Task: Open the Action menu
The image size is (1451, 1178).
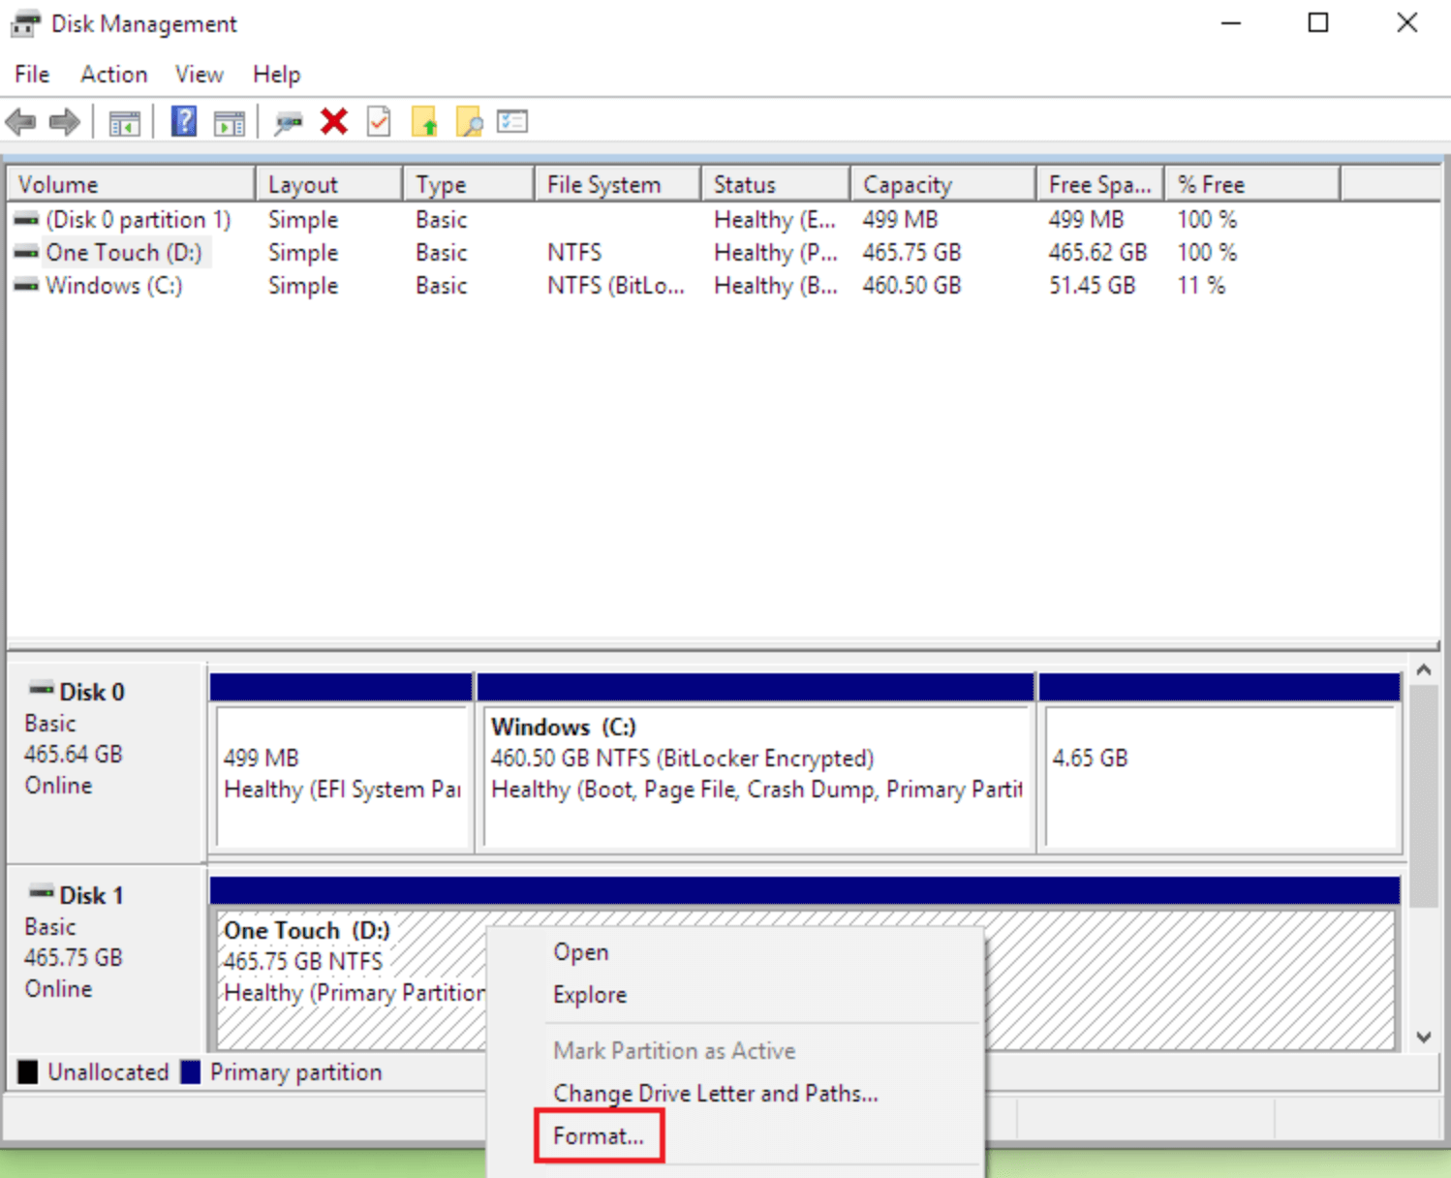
☆ ☆ ☆ ☆ ☆ ☆ ☆
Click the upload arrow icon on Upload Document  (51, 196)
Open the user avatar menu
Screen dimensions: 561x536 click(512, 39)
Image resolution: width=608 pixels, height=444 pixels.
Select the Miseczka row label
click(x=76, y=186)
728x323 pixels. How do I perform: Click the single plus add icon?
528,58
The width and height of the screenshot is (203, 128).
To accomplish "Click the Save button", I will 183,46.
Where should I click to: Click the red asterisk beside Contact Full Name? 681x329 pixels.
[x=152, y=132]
☆ ☆ ☆ ☆ ☆ ☆ ☆
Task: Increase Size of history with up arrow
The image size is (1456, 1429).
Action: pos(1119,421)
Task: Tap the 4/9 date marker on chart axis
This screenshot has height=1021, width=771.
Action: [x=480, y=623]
☆ ☆ ☆ ☆ ☆ ☆ ☆
Pick from the records each line that contains the word "Task" and show it.

Response:
Task: Open the Action menu
Task: Increase Size of history with up arrow
Task: Tap the 4/9 date marker on chart axis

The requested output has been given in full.